Menurut Anne, kehadiran fasilitas tersebut juga mendukung kampanye Kementerian Pendidikan Dasar dan Menengah yang mengajak anak mengurangi ketergantungan pada gawai dan lebih banyak melakukan aktivitas fisik maupun bersosialisasi secara langsung.
“Teknologi tetap penting, tetapi anak juga membutuhkan pengalaman nyata. Melalui ruang bermain di stasiun, mereka dapat menikmati aktivitas di luar layar sekaligus mengenal dunia perjalanan kereta api dengan cara yang menyenangkan,” katanya.
Tak hanya menghadirkan area bermain, KAI juga terus memperkuat fasilitas pendukung bagi keluarga. Hingga kini, ruang laktasi tersedia di 135 stasiun. Sementara 56 stasiun besar telah dilengkapi toilet ramah penyandang disabilitas untuk mendukung kebutuhan pelanggan dari berbagai usia dan kondisi.

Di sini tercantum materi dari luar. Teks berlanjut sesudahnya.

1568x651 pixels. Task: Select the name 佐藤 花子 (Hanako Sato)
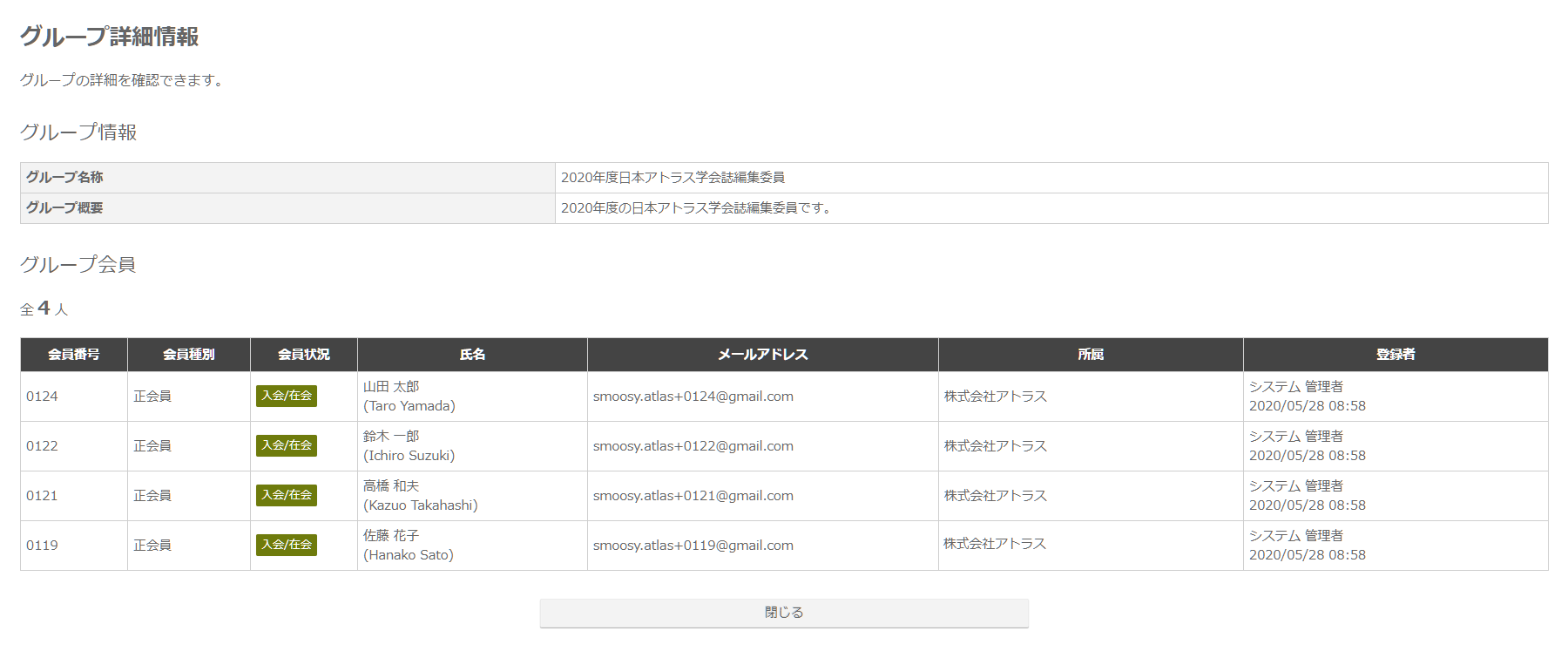(408, 546)
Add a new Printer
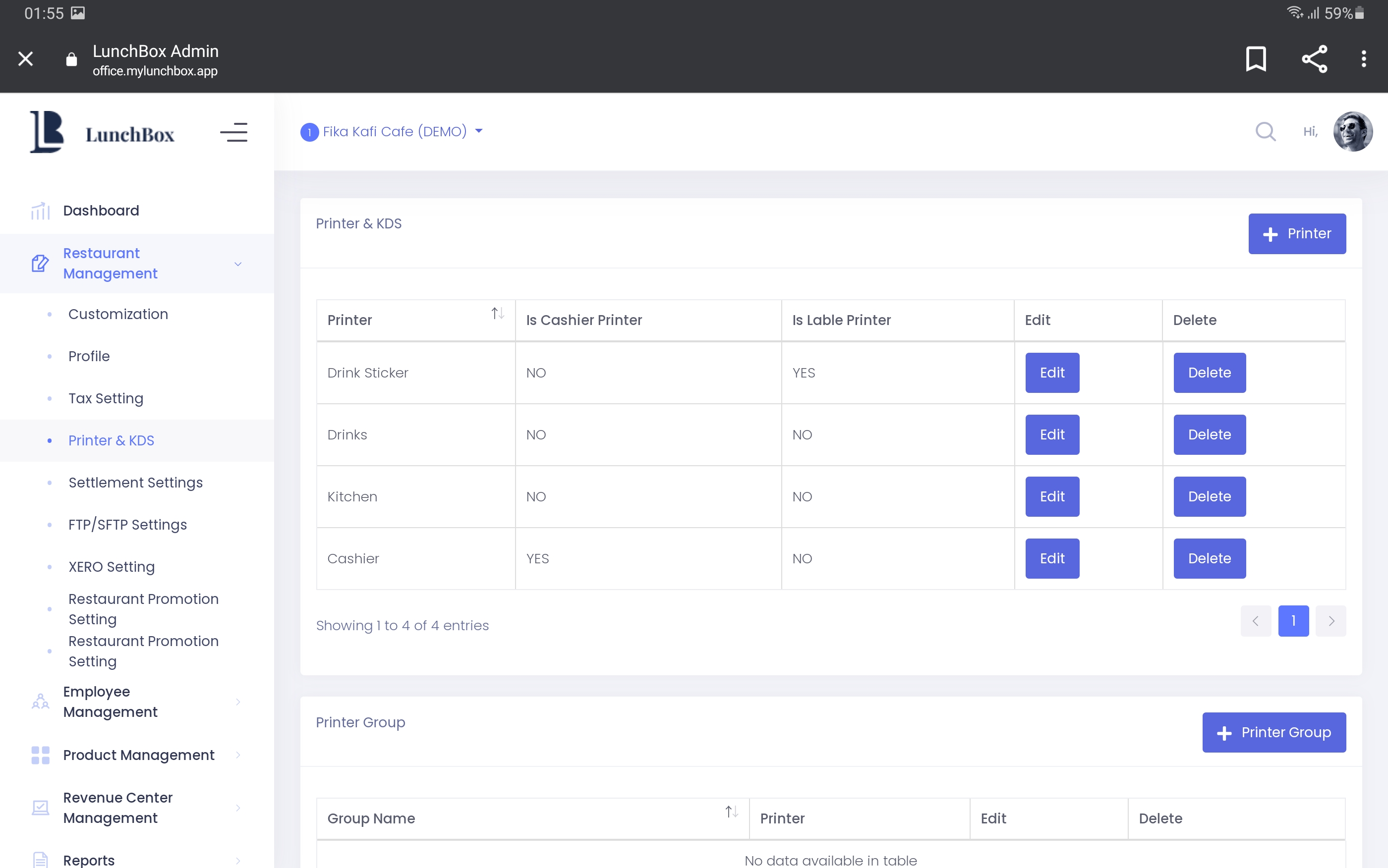Viewport: 1388px width, 868px height. point(1297,234)
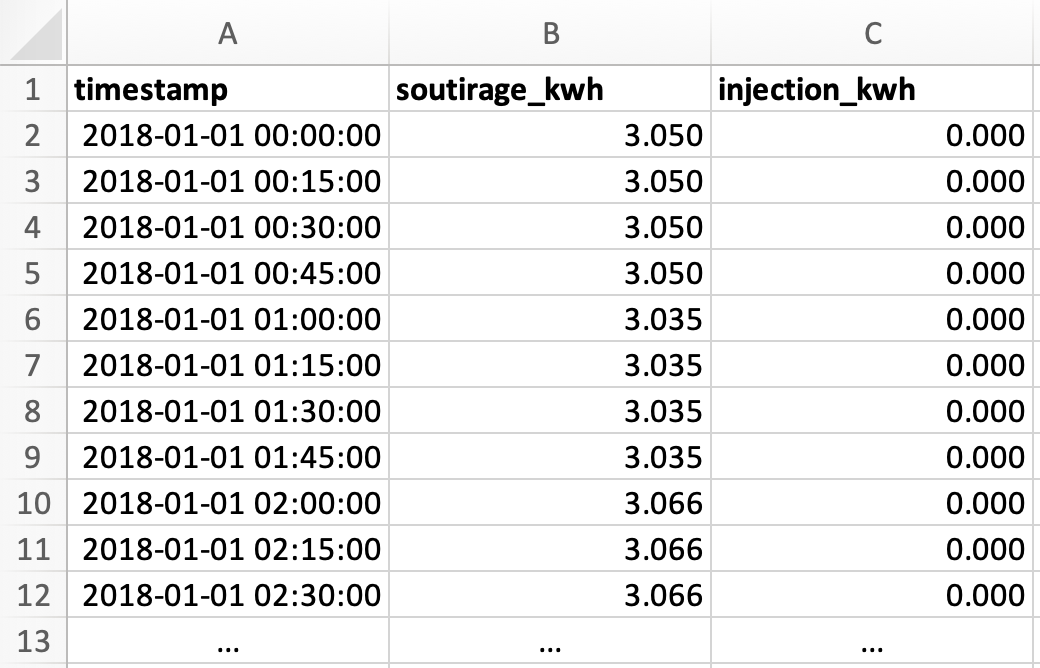Select row 1 header
Image resolution: width=1040 pixels, height=668 pixels.
[33, 89]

Peningkatan fasilitas tersebut sejalan dengan tingginya minat masyarakat menggunakan transportasi kereta api. Sepanjang Semester I 2026, KAI melayani 29.858.267 pelanggan kereta api jarak jauh maupun lokal, meningkat 8,72 persen dibandingkan periode yang sama tahun lalu.
Menurut Anne, pertumbuhan jumlah penumpang menjadi dorongan bagi perusahaan untuk terus meningkatkan kualitas layanan, termasuk menghadirkan stasiun yang lebih inklusif dan nyaman bagi keluarga.